* [THE TASK] Your task is to copy every record exactly.

Dataset entries
·····
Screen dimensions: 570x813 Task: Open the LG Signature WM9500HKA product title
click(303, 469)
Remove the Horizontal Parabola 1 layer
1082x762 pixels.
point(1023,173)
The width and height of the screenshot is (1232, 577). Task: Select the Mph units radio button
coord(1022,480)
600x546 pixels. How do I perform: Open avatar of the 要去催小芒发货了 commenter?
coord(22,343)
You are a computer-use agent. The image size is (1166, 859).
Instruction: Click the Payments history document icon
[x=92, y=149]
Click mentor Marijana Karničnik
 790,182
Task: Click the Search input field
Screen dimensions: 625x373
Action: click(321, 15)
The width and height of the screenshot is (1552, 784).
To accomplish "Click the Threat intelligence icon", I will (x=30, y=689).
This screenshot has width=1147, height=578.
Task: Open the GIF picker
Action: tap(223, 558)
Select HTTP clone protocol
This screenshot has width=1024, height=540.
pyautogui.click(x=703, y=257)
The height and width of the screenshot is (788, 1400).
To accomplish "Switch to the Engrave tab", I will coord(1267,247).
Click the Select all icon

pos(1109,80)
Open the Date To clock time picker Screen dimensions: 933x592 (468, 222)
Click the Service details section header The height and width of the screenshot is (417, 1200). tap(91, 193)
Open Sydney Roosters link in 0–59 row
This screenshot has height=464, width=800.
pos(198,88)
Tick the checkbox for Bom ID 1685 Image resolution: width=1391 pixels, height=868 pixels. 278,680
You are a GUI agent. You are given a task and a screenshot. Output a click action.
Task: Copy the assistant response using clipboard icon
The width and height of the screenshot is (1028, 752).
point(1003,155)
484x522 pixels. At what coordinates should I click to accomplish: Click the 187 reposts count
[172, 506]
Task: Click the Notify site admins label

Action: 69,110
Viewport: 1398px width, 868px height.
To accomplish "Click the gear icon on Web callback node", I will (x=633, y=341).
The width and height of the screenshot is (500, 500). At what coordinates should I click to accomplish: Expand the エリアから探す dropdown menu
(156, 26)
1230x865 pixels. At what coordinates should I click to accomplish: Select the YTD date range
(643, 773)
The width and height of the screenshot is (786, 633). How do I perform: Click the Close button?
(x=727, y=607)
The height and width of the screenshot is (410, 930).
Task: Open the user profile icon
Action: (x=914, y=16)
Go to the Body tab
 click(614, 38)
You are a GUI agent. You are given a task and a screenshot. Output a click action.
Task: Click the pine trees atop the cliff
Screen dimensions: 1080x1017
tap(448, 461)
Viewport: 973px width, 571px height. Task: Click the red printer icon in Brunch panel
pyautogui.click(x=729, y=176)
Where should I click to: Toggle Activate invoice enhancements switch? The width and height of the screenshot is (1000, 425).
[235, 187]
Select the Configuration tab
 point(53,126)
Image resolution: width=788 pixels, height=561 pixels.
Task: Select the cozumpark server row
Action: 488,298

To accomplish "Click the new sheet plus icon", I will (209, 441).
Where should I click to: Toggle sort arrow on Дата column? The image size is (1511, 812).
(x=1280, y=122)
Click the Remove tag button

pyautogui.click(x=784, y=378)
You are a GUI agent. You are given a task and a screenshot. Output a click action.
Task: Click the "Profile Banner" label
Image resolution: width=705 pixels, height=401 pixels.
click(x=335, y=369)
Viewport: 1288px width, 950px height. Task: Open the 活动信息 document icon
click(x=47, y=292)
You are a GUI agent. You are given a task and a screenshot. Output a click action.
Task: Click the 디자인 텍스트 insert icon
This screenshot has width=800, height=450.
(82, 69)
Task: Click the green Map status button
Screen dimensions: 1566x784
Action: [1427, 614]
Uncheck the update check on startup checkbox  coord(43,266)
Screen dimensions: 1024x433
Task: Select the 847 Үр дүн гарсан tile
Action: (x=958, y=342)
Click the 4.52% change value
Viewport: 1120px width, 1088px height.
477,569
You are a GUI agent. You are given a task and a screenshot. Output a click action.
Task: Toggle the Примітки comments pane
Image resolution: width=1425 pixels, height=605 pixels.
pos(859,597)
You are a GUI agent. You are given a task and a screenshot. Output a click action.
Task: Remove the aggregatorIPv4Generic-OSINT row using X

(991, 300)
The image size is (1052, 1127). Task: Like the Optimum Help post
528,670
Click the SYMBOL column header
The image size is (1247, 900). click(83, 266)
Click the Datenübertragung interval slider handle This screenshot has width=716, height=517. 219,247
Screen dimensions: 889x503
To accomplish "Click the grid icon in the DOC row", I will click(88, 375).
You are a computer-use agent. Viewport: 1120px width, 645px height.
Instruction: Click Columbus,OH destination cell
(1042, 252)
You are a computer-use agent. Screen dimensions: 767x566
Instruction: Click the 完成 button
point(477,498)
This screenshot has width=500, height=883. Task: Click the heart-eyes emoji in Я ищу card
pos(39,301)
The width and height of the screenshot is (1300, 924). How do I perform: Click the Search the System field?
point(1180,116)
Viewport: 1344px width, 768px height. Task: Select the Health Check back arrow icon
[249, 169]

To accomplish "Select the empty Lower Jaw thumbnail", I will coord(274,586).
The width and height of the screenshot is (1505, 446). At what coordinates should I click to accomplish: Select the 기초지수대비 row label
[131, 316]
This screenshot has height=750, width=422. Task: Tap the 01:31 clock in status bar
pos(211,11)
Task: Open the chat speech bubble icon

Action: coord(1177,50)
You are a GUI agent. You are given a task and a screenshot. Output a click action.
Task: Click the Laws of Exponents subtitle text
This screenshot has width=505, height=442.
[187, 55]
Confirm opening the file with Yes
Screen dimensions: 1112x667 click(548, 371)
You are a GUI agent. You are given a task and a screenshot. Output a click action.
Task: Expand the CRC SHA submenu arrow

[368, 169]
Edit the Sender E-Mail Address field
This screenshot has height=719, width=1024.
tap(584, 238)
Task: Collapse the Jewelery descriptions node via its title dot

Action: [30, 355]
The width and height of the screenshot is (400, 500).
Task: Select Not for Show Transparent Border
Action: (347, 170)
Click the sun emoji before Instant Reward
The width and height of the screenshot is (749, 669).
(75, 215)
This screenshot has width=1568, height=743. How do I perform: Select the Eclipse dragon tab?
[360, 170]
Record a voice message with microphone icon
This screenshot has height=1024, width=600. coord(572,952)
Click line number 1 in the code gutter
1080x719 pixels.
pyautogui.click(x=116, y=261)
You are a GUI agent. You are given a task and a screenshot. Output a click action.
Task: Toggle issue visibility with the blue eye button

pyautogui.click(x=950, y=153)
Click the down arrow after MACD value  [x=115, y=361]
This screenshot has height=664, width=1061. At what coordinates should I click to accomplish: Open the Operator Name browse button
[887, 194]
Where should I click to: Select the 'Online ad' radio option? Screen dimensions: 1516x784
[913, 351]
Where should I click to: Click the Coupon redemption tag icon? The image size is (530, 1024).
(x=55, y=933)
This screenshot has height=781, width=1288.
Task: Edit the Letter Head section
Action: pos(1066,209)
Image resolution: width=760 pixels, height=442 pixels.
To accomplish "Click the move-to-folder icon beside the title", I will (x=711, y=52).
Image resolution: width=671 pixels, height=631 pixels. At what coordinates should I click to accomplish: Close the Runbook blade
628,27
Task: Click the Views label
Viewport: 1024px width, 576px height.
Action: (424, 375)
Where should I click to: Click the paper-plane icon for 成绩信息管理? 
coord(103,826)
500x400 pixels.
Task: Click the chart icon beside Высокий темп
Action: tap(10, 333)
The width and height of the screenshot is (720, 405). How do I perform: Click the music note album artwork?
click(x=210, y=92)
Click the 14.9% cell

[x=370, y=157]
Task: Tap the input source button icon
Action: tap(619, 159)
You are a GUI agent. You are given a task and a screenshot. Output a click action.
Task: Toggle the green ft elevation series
·····
* [RESULT]
Screen dimensions: 570x813 Task: Open the LG Signature WM9500HKA product title
click(303, 469)
Remove the Horizontal Parabola 1 layer
1082x762 pixels.
point(1023,173)
The width and height of the screenshot is (1232, 577). Task: Select the Mph units radio button
coord(1022,480)
600x546 pixels. How do I perform: Open avatar of the 要去催小芒发货了 commenter?
coord(22,343)
You are a computer-use agent. The image size is (1166, 859).
Instruction: Click the Payments history document icon
[x=92, y=149]
Click mentor Marijana Karničnik
 790,182
Task: Click the Search input field
Screen dimensions: 625x373
Action: click(321, 15)
The width and height of the screenshot is (1552, 784).
To accomplish "Click the Threat intelligence icon", I will (x=30, y=689).
This screenshot has width=1147, height=578.
Task: Open the GIF picker
Action: tap(223, 558)
Select HTTP clone protocol
This screenshot has width=1024, height=540.
pyautogui.click(x=703, y=257)
The height and width of the screenshot is (788, 1400).
To accomplish "Switch to the Engrave tab", I will coord(1267,247).
Click the Select all icon

pos(1109,80)
Open the Date To clock time picker Screen dimensions: 933x592 (468, 222)
Click the Service details section header The height and width of the screenshot is (417, 1200). tap(91, 193)
Open Sydney Roosters link in 0–59 row
This screenshot has height=464, width=800.
pos(198,88)
Tick the checkbox for Bom ID 1685 Image resolution: width=1391 pixels, height=868 pixels. 278,680
You are a GUI agent. You are given a task and a screenshot. Output a click action.
Task: Copy the assistant response using clipboard icon
The width and height of the screenshot is (1028, 752).
point(1003,155)
484x522 pixels. At what coordinates should I click to accomplish: Click the 187 reposts count
[172, 506]
Task: Click the Notify site admins label

Action: 69,110
Viewport: 1398px width, 868px height.
To accomplish "Click the gear icon on Web callback node", I will (x=633, y=341).
The width and height of the screenshot is (500, 500). At what coordinates should I click to accomplish: Expand the エリアから探す dropdown menu
(156, 26)
1230x865 pixels. At what coordinates should I click to accomplish: Select the YTD date range
(643, 773)
The width and height of the screenshot is (786, 633). How do I perform: Click the Close button?
(x=727, y=607)
The height and width of the screenshot is (410, 930).
Task: Open the user profile icon
Action: (x=914, y=16)
Go to the Body tab
 click(614, 38)
You are a GUI agent. You are given a task and a screenshot. Output a click action.
Task: Click the pine trees atop the cliff
Screen dimensions: 1080x1017
tap(448, 461)
Viewport: 973px width, 571px height. Task: Click the red printer icon in Brunch panel
pyautogui.click(x=729, y=176)
Where should I click to: Toggle Activate invoice enhancements switch? The width and height of the screenshot is (1000, 425).
[235, 187]
Select the Configuration tab
 point(53,126)
Image resolution: width=788 pixels, height=561 pixels.
Task: Select the cozumpark server row
Action: 488,298

To accomplish "Click the new sheet plus icon", I will (209, 441).
Where should I click to: Toggle sort arrow on Дата column? The image size is (1511, 812).
(x=1280, y=122)
Click the Remove tag button

pyautogui.click(x=784, y=378)
You are a GUI agent. You are given a task and a screenshot. Output a click action.
Task: Click the "Profile Banner" label
Image resolution: width=705 pixels, height=401 pixels.
click(x=335, y=369)
Viewport: 1288px width, 950px height. Task: Open the 活动信息 document icon
click(x=47, y=292)
You are a GUI agent. You are given a task and a screenshot. Output a click action.
Task: Click the 디자인 텍스트 insert icon
This screenshot has width=800, height=450.
(82, 69)
Task: Click the green Map status button
Screen dimensions: 1566x784
Action: [1427, 614]
Uncheck the update check on startup checkbox  coord(43,266)
Screen dimensions: 1024x433
Task: Select the 847 Үр дүн гарсан tile
Action: (x=958, y=342)
Click the 4.52% change value
Viewport: 1120px width, 1088px height.
477,569
You are a GUI agent. You are given a task and a screenshot. Output a click action.
Task: Toggle the Примітки comments pane
Image resolution: width=1425 pixels, height=605 pixels.
pos(859,597)
You are a GUI agent. You are given a task and a screenshot. Output a click action.
Task: Remove the aggregatorIPv4Generic-OSINT row using X

(991, 300)
The image size is (1052, 1127). Task: Like the Optimum Help post
528,670
Click the SYMBOL column header
The image size is (1247, 900). click(83, 266)
Click the Datenübertragung interval slider handle This screenshot has width=716, height=517. 219,247
Screen dimensions: 889x503
To accomplish "Click the grid icon in the DOC row", I will click(88, 375).
You are a computer-use agent. Viewport: 1120px width, 645px height.
Instruction: Click Columbus,OH destination cell
(1042, 252)
You are a computer-use agent. Screen dimensions: 767x566
Instruction: Click the 完成 button
point(477,498)
This screenshot has width=500, height=883. Task: Click the heart-eyes emoji in Я ищу card
pos(39,301)
The width and height of the screenshot is (1300, 924). How do I perform: Click the Search the System field?
point(1180,116)
Viewport: 1344px width, 768px height. Task: Select the Health Check back arrow icon
[249, 169]

To accomplish "Select the empty Lower Jaw thumbnail", I will coord(274,586).
The width and height of the screenshot is (1505, 446). At what coordinates should I click to accomplish: Select the 기초지수대비 row label
[131, 316]
This screenshot has height=750, width=422. Task: Tap the 01:31 clock in status bar
pos(211,11)
Task: Open the chat speech bubble icon

Action: coord(1177,50)
You are a GUI agent. You are given a task and a screenshot. Output a click action.
Task: Click the Laws of Exponents subtitle text
This screenshot has width=505, height=442.
[187, 55]
Confirm opening the file with Yes
Screen dimensions: 1112x667 click(548, 371)
You are a GUI agent. You are given a task and a screenshot. Output a click action.
Task: Expand the CRC SHA submenu arrow

[368, 169]
Edit the Sender E-Mail Address field
This screenshot has height=719, width=1024.
tap(584, 238)
Task: Collapse the Jewelery descriptions node via its title dot

Action: [30, 355]
The width and height of the screenshot is (400, 500).
Task: Select Not for Show Transparent Border
Action: (347, 170)
Click the sun emoji before Instant Reward
The width and height of the screenshot is (749, 669).
(75, 215)
This screenshot has width=1568, height=743. How do I perform: Select the Eclipse dragon tab?
[360, 170]
Record a voice message with microphone icon
This screenshot has height=1024, width=600. coord(572,952)
Click line number 1 in the code gutter
1080x719 pixels.
pyautogui.click(x=116, y=261)
You are a GUI agent. You are given a task and a screenshot. Output a click action.
Task: Toggle issue visibility with the blue eye button

pyautogui.click(x=950, y=153)
Click the down arrow after MACD value  [x=115, y=361]
This screenshot has height=664, width=1061. At what coordinates should I click to accomplish: Open the Operator Name browse button
[887, 194]
Where should I click to: Select the 'Online ad' radio option? Screen dimensions: 1516x784
[913, 351]
Where should I click to: Click the Coupon redemption tag icon? The image size is (530, 1024).
(x=55, y=933)
This screenshot has height=781, width=1288.
Task: Edit the Letter Head section
Action: pos(1066,209)
Image resolution: width=760 pixels, height=442 pixels.
To accomplish "Click the move-to-folder icon beside the title", I will (x=711, y=52).
Image resolution: width=671 pixels, height=631 pixels. At what coordinates should I click to accomplish: Close the Runbook blade
628,27
Task: Click the Views label
Viewport: 1024px width, 576px height.
Action: (424, 375)
Where should I click to: Click the paper-plane icon for 成绩信息管理? 
coord(103,826)
500x400 pixels.
Task: Click the chart icon beside Высокий темп
Action: tap(10, 333)
The width and height of the screenshot is (720, 405). How do I perform: Click the music note album artwork?
click(x=210, y=92)
Click the 14.9% cell

[x=370, y=157]
Task: Tap the input source button icon
Action: tap(619, 159)
You are a GUI agent. You are given a task and a screenshot. Output a click action.
Task: Toggle the green ft elevation series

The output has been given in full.